* Data for the task
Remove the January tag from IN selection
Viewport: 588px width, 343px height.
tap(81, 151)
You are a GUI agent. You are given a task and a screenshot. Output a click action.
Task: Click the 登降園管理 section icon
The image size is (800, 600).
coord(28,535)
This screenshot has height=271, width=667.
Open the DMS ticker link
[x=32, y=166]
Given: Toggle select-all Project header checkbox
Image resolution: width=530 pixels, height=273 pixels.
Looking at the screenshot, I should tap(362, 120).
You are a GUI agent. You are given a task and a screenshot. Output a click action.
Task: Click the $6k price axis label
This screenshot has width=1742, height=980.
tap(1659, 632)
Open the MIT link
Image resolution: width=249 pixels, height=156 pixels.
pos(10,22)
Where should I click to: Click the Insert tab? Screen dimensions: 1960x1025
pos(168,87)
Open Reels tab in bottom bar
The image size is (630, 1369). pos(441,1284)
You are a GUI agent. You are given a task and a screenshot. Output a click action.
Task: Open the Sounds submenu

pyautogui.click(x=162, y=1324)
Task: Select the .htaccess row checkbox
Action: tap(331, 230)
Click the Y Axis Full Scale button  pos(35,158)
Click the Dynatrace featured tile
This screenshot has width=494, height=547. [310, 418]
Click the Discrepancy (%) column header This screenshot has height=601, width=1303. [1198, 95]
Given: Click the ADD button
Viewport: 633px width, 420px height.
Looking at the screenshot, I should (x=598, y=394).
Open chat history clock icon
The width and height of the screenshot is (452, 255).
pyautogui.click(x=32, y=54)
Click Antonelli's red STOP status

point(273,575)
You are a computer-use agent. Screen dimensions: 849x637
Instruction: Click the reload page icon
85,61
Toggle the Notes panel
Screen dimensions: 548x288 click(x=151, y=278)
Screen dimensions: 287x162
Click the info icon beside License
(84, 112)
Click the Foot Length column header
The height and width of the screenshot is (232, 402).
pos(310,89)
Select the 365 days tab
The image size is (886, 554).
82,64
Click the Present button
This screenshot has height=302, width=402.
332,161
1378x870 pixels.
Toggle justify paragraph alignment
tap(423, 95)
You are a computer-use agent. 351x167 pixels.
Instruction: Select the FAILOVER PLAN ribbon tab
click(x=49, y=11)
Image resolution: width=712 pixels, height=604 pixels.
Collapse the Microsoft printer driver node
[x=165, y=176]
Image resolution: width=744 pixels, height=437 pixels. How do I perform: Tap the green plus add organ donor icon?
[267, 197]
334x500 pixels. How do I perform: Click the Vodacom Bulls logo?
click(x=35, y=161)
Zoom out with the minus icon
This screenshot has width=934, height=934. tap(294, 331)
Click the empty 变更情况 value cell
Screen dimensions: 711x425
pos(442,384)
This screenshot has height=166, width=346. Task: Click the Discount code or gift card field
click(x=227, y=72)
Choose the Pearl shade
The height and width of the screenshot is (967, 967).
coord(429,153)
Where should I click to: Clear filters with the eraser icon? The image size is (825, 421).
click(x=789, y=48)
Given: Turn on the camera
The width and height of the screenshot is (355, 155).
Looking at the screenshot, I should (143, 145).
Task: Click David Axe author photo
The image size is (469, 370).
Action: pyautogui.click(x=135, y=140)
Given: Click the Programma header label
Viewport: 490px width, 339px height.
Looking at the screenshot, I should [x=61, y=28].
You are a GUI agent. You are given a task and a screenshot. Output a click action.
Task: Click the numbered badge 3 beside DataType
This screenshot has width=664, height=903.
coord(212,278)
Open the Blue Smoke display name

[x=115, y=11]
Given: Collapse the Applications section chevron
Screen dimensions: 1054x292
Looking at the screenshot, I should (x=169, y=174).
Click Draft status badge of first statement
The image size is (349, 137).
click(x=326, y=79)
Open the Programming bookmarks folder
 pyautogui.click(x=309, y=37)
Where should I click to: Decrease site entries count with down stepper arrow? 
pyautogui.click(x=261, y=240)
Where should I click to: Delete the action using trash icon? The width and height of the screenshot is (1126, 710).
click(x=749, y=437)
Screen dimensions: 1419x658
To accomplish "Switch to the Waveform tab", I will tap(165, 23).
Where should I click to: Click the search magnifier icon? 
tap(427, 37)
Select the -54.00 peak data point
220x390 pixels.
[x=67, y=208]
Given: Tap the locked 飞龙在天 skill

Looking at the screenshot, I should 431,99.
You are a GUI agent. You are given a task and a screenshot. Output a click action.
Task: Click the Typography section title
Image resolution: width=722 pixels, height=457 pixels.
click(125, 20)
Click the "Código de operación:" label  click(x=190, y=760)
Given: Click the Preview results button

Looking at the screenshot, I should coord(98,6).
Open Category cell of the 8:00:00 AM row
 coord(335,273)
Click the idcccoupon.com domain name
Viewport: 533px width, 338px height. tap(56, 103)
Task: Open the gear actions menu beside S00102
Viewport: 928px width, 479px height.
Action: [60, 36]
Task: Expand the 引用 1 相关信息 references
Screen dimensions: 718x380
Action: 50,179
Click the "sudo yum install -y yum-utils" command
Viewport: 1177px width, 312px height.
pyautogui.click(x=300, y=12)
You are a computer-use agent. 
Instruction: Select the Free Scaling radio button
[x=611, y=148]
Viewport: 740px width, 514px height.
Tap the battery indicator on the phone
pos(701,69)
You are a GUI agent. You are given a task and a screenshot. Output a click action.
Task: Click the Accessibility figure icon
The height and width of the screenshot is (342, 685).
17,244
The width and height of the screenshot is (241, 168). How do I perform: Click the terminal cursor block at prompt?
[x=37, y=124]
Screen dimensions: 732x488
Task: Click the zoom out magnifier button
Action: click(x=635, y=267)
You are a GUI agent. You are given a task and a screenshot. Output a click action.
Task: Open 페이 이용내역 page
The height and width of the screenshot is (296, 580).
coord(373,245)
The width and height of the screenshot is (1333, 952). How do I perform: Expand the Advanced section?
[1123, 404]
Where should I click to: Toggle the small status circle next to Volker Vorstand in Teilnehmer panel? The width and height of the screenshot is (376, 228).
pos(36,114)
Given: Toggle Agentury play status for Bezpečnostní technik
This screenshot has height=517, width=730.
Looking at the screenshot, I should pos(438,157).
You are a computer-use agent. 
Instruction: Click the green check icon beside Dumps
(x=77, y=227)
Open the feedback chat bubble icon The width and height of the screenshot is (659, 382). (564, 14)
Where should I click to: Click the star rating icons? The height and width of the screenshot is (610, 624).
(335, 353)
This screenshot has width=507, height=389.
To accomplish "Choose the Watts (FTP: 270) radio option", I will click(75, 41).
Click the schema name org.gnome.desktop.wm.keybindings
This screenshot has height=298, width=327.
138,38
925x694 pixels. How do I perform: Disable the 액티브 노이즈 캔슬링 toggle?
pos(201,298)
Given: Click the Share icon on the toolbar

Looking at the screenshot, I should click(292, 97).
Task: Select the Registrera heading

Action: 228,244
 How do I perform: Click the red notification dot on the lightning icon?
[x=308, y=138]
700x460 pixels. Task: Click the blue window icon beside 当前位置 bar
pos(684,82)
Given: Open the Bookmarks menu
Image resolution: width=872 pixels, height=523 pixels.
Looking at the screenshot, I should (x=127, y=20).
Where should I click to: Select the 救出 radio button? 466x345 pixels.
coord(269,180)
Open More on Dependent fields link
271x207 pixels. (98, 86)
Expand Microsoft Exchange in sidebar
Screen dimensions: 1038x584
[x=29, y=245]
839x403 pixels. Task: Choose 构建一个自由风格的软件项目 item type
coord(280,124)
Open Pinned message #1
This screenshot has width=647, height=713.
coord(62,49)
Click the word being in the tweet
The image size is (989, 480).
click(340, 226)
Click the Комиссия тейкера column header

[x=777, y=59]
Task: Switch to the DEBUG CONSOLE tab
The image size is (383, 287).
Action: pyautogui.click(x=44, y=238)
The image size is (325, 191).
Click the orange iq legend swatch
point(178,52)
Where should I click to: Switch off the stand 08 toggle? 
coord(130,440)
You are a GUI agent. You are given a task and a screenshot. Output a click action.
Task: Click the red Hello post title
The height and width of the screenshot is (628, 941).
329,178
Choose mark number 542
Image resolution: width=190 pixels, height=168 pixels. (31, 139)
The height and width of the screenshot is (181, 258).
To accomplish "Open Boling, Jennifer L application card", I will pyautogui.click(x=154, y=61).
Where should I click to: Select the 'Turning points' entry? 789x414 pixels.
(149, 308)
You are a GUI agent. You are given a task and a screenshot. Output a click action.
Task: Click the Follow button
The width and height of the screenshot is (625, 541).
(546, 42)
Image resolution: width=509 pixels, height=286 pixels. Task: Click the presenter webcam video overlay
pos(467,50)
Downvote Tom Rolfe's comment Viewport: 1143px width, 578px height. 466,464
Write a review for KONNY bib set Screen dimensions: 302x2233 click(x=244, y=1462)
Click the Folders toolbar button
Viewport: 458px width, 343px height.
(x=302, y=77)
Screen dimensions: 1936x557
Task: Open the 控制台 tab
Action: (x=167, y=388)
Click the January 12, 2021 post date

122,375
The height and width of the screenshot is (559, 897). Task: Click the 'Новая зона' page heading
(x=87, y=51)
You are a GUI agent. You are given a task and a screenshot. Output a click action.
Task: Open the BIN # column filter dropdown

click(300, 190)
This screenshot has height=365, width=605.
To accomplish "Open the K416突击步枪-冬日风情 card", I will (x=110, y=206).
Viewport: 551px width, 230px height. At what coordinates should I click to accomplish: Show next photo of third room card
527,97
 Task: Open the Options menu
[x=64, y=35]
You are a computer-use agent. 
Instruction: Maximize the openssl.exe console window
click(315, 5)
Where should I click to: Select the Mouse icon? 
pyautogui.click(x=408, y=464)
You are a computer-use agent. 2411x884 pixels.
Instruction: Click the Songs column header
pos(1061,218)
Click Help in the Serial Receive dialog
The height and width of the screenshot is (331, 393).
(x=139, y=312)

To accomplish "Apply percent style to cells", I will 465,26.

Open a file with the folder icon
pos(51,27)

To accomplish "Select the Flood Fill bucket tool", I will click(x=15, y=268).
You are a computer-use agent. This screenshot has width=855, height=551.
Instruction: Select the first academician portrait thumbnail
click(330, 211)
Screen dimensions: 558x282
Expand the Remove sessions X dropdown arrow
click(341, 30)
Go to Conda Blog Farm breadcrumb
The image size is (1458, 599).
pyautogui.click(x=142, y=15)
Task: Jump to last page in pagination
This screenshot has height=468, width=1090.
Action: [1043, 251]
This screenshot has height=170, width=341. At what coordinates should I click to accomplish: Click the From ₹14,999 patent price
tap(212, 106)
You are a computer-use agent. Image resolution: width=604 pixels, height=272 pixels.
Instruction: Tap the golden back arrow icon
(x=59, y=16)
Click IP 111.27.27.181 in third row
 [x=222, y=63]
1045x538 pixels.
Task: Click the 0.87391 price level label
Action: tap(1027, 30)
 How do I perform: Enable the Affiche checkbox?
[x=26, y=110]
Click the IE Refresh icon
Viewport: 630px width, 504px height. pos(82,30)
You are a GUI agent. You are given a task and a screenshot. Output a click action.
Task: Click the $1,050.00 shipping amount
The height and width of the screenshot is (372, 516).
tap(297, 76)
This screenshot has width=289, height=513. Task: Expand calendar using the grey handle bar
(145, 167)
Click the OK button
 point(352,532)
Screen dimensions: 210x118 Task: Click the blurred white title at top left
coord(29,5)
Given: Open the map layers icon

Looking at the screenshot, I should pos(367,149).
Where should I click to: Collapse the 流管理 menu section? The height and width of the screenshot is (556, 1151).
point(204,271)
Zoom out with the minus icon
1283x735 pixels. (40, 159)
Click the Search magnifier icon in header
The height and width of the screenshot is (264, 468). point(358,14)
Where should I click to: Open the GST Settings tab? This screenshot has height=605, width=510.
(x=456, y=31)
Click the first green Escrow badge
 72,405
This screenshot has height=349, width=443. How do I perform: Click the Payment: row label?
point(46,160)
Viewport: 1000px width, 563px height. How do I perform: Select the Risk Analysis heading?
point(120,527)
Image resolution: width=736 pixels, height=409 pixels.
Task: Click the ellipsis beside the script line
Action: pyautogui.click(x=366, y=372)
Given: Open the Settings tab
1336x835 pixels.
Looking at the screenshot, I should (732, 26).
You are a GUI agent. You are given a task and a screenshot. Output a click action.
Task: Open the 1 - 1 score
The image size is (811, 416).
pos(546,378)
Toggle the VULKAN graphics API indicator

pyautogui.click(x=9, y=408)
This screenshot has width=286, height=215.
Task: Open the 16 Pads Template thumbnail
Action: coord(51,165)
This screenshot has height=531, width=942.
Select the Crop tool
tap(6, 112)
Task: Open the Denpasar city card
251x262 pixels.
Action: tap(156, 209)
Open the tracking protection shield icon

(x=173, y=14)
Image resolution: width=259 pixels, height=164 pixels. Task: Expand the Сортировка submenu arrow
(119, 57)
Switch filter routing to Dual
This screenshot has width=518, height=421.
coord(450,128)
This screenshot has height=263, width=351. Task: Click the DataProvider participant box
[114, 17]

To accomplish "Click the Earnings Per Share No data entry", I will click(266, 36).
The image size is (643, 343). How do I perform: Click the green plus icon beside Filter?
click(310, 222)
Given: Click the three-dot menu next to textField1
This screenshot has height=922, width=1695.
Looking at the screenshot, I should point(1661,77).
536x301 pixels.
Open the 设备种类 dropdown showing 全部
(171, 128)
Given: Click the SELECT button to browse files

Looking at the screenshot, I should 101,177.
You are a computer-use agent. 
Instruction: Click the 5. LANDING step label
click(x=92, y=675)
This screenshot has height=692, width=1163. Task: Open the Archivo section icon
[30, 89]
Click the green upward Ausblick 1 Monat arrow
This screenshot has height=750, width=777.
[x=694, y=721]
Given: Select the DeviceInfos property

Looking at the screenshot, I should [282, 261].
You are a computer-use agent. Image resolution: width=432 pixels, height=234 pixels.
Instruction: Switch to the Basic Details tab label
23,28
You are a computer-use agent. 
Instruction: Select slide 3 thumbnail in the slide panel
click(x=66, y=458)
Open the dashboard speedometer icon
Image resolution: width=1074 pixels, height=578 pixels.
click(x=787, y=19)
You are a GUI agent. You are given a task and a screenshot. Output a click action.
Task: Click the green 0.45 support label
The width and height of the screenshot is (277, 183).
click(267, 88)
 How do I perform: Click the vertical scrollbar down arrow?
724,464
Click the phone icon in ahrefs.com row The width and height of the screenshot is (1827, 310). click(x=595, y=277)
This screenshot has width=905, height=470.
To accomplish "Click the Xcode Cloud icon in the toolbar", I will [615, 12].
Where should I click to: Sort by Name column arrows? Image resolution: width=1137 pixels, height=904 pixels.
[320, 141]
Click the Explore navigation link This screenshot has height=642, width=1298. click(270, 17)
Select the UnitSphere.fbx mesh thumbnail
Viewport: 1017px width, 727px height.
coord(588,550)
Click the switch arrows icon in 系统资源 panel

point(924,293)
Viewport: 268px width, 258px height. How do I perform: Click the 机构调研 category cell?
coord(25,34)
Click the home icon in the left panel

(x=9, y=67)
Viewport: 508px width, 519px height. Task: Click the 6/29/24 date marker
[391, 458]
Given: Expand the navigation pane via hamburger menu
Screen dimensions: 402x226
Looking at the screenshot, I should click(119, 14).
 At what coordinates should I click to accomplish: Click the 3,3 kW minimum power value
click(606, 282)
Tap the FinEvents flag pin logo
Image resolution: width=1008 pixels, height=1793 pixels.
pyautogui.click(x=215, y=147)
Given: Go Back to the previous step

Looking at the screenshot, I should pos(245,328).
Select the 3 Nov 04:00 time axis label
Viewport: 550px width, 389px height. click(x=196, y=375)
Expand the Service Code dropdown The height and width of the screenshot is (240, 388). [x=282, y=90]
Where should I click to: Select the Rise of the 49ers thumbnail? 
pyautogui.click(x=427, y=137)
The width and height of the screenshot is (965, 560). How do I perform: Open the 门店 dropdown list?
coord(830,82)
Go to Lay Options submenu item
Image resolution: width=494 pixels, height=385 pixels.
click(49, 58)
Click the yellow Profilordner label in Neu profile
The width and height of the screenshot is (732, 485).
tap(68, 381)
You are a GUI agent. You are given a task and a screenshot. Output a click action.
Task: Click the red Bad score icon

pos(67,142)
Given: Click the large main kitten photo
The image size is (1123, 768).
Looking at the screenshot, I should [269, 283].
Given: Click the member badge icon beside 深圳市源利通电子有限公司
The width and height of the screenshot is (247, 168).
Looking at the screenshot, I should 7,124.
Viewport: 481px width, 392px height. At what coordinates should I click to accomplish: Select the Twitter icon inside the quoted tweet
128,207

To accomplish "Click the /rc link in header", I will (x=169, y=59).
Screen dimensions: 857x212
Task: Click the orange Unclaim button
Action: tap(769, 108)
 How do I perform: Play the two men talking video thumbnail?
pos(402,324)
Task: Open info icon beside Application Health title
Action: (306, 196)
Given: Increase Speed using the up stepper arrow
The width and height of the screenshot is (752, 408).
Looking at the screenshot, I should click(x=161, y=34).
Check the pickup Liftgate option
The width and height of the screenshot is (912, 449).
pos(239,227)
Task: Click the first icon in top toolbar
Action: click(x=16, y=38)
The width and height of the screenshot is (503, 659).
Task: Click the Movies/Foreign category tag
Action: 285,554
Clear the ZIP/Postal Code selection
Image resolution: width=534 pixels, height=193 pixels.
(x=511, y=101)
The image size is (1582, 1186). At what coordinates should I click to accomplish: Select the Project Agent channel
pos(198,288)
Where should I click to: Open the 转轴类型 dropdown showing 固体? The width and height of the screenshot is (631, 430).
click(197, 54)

* What is expected
In the listing above, locate the line containing "Go to Conda Blog Farm breadcrumb" and the line containing "Task: Click the $1,050.00 shipping amount". Extract those two lines and every line between them, exactly as written, and only those.

* Task result
Go to Conda Blog Farm breadcrumb
The image size is (1458, 599).
pyautogui.click(x=142, y=15)
Task: Jump to last page in pagination
This screenshot has height=468, width=1090.
Action: [1043, 251]
This screenshot has height=170, width=341. At what coordinates should I click to accomplish: Click the From ₹14,999 patent price
tap(212, 106)
You are a computer-use agent. Image resolution: width=604 pixels, height=272 pixels.
Instruction: Tap the golden back arrow icon
(x=59, y=16)
Click IP 111.27.27.181 in third row
 [x=222, y=63]
1045x538 pixels.
Task: Click the 0.87391 price level label
Action: tap(1027, 30)
 How do I perform: Enable the Affiche checkbox?
[x=26, y=110]
Click the IE Refresh icon
Viewport: 630px width, 504px height. pos(82,30)
You are a GUI agent. You are given a task and a screenshot. Output a click action.
Task: Click the $1,050.00 shipping amount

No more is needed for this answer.